He de confesar que se me han planteado algunas dudas a la hora de hacer pública esta carta, pero finalmente he optado por publicarla en el blog por dos razones fundamentales: de un lado, porque me parece una desconsideración hacia el autor y sus compañeros no hacerlo; de otro, pues a lo mejor por pura vanidad personal, aunque también porque para mí esta "retribución" es mucho más importante que los complementos retributivos por docencia e investigación: la primera procede de los usuarios del servicio, y la segunda de mis colegas, y entre ambas, parece evidente que la segunda está por propia definición mucho más mediatizada por criterios personales (aunque formalmente se fundamente siempre en criterios objetivos). Además, en la carta se hace referencia también a la labor de dos excelentes colegas universitarios y amigos que significativamente no tienen como actividad principal la docencia y la investigación, aunque en ambos campos sean auténticos números uno.
CARTA A UN PROFESOR.
Por fin me he decidido a escribir una carta de admiración hacia tu persona. Te voy a “hablar” de lo que pienso de ti y de lo que he visto en estos meses.
Cuando me matriculé, en Septiembre de 2007, lo primero que hice fue preguntar a otros compañeros por los profesores que me habían “tocado”. Pregunté: ¿Qué tal es el de Fiscal de este año?
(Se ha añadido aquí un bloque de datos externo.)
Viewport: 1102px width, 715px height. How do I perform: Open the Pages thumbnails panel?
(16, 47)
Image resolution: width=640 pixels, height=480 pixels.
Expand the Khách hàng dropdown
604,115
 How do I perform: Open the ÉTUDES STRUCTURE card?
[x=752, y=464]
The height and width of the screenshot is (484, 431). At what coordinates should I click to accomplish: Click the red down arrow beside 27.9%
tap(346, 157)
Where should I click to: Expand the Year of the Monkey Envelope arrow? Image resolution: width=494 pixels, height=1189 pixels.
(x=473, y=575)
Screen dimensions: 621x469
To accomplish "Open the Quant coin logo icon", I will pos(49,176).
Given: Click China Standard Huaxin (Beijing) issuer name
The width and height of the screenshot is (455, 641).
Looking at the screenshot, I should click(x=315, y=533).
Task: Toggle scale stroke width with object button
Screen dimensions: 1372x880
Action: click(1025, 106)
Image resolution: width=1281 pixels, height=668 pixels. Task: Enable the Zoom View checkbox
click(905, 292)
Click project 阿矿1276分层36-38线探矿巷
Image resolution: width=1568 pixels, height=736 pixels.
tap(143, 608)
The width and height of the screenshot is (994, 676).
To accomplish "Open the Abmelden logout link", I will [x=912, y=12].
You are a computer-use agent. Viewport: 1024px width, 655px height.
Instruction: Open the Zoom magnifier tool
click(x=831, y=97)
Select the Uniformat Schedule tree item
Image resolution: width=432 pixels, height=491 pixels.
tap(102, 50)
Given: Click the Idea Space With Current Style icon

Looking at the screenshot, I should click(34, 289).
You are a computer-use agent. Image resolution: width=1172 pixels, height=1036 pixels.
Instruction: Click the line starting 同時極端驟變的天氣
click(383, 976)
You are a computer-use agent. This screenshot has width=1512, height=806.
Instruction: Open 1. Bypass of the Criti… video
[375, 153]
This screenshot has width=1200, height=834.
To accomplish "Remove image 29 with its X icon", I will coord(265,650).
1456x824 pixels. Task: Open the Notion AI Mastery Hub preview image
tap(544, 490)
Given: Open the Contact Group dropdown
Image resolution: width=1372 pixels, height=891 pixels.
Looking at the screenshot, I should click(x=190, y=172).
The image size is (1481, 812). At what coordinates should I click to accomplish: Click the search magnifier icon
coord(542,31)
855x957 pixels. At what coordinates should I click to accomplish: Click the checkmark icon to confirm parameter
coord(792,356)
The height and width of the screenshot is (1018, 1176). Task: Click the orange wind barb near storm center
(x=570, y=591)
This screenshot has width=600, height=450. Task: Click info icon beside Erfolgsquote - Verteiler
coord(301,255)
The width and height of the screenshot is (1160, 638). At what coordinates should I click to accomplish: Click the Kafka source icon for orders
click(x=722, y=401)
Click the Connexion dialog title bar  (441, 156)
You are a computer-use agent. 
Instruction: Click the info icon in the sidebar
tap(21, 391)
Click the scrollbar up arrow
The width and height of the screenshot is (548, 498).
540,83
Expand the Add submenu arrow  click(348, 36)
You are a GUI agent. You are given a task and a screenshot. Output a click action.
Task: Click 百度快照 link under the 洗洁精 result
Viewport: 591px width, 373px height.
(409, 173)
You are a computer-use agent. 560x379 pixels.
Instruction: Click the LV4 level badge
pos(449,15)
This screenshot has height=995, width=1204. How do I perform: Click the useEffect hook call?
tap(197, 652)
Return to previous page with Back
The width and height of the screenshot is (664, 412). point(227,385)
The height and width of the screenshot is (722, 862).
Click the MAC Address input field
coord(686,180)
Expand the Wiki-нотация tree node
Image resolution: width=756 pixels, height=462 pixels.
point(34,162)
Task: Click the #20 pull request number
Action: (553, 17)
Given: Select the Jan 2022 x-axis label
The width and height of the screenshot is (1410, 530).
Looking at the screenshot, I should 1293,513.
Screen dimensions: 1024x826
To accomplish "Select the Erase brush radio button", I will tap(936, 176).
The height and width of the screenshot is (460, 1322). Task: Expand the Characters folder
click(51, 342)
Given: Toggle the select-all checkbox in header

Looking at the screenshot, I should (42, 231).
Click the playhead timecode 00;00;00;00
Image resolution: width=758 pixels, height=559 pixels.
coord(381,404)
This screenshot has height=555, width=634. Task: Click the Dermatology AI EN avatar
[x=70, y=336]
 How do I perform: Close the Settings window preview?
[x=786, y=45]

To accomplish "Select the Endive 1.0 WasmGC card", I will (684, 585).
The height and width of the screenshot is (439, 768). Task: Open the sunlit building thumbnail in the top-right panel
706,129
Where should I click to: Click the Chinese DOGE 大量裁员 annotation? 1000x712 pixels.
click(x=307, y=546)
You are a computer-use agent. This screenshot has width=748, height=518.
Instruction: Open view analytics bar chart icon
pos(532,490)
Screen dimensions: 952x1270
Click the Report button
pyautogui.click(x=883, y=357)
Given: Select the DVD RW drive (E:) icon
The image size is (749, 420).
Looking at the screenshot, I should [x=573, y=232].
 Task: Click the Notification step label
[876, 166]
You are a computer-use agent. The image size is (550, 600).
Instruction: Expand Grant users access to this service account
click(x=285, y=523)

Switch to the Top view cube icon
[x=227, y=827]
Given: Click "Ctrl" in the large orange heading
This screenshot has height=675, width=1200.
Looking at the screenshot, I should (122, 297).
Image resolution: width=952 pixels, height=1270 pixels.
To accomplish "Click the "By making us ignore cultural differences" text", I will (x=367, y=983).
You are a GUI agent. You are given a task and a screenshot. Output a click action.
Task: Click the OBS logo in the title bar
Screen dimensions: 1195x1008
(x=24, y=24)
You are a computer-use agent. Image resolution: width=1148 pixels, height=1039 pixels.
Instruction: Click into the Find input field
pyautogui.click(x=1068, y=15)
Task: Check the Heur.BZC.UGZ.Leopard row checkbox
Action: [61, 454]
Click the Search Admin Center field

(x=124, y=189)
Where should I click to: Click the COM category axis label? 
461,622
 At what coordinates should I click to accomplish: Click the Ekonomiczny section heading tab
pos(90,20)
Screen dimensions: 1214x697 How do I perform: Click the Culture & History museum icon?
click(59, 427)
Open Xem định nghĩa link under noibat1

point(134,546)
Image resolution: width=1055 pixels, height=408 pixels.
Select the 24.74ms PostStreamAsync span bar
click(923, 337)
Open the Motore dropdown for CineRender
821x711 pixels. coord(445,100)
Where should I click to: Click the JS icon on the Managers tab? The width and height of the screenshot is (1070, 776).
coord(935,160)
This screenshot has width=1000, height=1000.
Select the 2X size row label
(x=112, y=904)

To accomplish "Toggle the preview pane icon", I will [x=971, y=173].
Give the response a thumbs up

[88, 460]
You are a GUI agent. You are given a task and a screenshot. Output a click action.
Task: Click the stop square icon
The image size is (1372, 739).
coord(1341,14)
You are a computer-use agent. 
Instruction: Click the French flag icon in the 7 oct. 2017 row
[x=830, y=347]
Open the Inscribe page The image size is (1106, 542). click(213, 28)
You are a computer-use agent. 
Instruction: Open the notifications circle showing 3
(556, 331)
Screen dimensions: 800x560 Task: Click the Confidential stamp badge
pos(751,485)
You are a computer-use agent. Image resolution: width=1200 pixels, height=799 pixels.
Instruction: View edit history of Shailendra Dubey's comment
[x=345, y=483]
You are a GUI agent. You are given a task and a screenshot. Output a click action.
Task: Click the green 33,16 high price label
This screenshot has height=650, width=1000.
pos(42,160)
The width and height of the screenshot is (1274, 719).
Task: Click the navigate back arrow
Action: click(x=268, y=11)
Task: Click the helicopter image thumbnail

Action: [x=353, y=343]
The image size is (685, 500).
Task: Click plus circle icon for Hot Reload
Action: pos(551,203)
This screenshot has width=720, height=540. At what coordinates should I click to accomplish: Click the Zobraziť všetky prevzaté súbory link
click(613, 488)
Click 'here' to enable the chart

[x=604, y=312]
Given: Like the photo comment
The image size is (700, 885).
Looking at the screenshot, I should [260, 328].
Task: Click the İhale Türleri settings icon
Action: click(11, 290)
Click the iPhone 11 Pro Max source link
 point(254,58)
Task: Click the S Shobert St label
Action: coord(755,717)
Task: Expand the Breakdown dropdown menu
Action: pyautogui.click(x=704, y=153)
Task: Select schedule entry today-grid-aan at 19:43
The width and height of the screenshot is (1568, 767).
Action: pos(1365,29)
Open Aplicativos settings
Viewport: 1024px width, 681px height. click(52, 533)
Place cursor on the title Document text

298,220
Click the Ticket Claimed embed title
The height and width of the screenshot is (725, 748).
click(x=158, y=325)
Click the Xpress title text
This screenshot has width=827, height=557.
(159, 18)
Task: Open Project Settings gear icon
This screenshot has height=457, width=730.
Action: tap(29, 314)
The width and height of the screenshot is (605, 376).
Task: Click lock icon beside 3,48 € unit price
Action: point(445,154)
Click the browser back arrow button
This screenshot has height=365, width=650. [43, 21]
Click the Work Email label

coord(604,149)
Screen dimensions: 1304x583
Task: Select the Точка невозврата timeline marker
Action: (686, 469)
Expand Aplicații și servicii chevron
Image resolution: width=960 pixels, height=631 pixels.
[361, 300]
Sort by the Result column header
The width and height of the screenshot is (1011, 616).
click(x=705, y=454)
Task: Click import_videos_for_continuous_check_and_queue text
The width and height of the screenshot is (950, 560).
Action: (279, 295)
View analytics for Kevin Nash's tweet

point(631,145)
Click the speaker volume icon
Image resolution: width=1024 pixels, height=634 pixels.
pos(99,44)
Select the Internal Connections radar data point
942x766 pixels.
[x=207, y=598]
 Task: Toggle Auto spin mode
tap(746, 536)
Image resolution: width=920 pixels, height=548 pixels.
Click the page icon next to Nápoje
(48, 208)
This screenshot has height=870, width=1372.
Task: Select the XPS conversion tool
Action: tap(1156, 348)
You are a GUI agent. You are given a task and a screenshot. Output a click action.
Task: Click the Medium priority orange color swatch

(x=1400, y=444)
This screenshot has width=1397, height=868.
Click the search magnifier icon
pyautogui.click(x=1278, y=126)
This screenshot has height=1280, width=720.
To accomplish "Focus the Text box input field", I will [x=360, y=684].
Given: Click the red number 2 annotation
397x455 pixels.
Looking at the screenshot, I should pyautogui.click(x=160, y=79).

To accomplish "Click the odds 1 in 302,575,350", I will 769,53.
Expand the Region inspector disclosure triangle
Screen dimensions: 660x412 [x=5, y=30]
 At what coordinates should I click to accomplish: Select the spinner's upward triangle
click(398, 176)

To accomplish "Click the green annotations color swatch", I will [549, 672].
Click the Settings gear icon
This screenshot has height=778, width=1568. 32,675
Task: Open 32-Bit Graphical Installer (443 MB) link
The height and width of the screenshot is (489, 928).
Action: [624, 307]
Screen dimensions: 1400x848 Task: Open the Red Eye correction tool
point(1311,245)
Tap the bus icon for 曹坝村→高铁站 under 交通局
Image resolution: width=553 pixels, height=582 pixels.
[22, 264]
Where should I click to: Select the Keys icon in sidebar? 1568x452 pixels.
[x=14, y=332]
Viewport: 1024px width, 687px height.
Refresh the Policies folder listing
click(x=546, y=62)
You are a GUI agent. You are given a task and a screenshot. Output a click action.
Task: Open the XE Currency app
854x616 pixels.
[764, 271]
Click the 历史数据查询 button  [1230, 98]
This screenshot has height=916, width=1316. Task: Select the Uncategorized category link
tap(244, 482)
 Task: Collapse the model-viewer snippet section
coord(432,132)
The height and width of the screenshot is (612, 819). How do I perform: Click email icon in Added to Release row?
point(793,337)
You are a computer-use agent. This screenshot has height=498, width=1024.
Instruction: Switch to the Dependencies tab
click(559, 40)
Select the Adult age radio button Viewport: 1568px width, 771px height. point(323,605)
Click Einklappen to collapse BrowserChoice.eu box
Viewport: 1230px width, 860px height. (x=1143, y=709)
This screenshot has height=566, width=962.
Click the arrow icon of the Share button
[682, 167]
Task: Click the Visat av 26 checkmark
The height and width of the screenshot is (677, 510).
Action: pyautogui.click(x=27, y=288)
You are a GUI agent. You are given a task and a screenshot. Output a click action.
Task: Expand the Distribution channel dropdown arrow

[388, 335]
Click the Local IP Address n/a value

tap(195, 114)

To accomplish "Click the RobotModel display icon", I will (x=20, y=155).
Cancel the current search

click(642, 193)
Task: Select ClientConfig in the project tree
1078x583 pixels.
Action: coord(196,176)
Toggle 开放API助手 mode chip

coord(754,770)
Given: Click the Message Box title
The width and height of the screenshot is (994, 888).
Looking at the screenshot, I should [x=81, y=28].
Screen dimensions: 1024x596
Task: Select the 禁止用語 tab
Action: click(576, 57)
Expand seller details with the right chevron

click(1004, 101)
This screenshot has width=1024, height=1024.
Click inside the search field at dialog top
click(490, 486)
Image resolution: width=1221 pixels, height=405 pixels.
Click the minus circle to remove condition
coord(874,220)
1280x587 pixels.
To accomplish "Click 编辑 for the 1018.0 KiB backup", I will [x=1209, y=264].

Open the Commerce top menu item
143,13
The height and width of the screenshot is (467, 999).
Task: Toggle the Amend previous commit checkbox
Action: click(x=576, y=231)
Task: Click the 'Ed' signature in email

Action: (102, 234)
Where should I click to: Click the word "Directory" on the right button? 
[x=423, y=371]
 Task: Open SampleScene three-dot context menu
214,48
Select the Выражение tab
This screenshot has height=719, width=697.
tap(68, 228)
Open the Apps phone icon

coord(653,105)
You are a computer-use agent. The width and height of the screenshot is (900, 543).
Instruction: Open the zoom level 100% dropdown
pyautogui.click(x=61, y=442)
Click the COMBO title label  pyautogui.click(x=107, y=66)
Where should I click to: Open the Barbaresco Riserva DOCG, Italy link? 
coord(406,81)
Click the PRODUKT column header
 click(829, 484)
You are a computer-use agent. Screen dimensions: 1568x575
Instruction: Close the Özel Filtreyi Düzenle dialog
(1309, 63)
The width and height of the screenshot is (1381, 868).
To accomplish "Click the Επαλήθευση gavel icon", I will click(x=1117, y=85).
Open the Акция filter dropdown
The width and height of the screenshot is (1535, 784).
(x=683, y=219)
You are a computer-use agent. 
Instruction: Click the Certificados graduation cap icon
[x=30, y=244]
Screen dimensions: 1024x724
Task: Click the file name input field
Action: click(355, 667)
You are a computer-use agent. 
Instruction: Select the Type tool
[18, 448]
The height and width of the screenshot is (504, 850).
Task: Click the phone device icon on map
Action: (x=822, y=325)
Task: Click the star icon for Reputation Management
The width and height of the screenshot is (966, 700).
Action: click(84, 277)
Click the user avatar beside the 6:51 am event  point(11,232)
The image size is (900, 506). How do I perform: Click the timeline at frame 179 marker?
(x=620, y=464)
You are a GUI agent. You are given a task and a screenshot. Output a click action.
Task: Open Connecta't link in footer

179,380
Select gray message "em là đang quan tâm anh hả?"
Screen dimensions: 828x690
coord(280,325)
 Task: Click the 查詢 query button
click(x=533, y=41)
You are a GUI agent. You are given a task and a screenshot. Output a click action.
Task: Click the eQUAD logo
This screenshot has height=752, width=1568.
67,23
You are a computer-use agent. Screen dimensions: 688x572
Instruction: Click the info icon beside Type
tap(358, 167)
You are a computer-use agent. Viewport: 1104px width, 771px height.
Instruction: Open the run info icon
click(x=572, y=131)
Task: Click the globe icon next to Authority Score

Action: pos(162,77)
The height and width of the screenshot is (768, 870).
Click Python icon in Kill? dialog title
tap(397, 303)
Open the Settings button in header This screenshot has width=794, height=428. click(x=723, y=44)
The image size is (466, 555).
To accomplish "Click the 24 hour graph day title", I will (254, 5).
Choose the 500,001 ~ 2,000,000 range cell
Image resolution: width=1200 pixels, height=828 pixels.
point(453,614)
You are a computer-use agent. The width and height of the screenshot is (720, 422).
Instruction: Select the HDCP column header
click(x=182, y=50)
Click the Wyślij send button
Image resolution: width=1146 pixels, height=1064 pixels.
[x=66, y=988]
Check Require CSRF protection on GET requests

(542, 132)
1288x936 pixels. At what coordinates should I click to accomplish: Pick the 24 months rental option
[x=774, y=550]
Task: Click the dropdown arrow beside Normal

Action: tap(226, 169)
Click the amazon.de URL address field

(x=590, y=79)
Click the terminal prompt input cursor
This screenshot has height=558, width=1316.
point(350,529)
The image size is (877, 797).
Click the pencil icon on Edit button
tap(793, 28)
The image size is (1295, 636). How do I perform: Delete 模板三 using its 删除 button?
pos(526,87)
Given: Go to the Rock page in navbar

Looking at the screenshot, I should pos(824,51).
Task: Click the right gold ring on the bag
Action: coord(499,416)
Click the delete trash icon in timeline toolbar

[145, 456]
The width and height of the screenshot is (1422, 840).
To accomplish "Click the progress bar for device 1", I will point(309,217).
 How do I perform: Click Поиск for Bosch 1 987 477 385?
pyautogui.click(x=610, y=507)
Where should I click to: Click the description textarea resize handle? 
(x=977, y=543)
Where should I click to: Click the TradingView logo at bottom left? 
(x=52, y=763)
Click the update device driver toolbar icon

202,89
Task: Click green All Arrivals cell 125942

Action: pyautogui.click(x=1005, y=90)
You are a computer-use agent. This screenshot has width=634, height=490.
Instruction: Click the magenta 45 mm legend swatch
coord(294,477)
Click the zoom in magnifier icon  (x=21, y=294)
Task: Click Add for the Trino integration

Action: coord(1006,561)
Y me decían: “que suerte has tenido con él, porque se puede aprobar bien y además vas a aprender mucho”. Sólo había tenido una experiencia igual en toda la carrera, Administrativo, con De la Concha y Luís Prieto. Ante la respuesta de los compis, pensé: “igual esta asignatura puede que me guste”. Esa esperanza e ilusión que me transmitieron los compañeros, me hizo sentir un extra de motivación, tenía una predisposición desde ese momento por el Fiscal. Esa motivación me ayudo a estudiar una asignatura por la que no tenía el más mínimo interés, al contrario, pensé que sería un “tostón”.
Comenzado el curso y con el paso de las semanas, me decía: “mis compañeros no se han equivocado”. Veía con el transcurso de las clases a un profesor con gran sabiduría; un alto nivel cultural, con dominio de su materia y que explicaba muy bien”. Esta apreciación mía, era totalmente unánime. La verdad que estaba sorprendido por su manera de explicar. Pero “lo máximo”, fue cuando iba viendo algo más, algo que jamás había visto en un profesor: un enorme corazón. Como lo “oyen”. Cada día de clase me decía: “pero no se enfada nunca, siempre responde con una sonrisa, te alienta a estudiar, con qué paciencia explica, te saluda, e incluso, te llama por tu nombre, cuanta humildad”. Yo me decía: “Bueno esto será el primer mes, o no sé, estará feliz estos días por alguna cosa personal, pero no señores y señoras…… fue así todo el curso, desde el primer al último día. Lleno de bondad y compasión, ofreciendo paz a todo aquel que tenía la suerte de saber de su existencia. Ofreciendo amistad a cambio de muy poco…. de respeto. Mucha gente duda sobre la existencia de estos profesores, y yo, les compadezco, porque conozco a uno.
Gracias, Guillermo, por enseñarme que se puede saber mucho pero sin bondad, humildad y afecto no sirve para nada. Es más, creo firmemente que sin lo segundo no se puede llegar a lo primero.
Eres sincero en un mundo donde la falsedad lo embriaga todo. Eres legal y lo demuestras cada día. Dices lo que piensas y no dejas duda alguna de lo que crees. Respetas a la gente tal como son. He llegado a ver en ti un gran profesor y mejor persona.
Te admiro. Un alumno.
(Por favor, ponlo en el blog porque aunque lo haya escrito yo, es un sentir de la inmensa mayoría de la clase).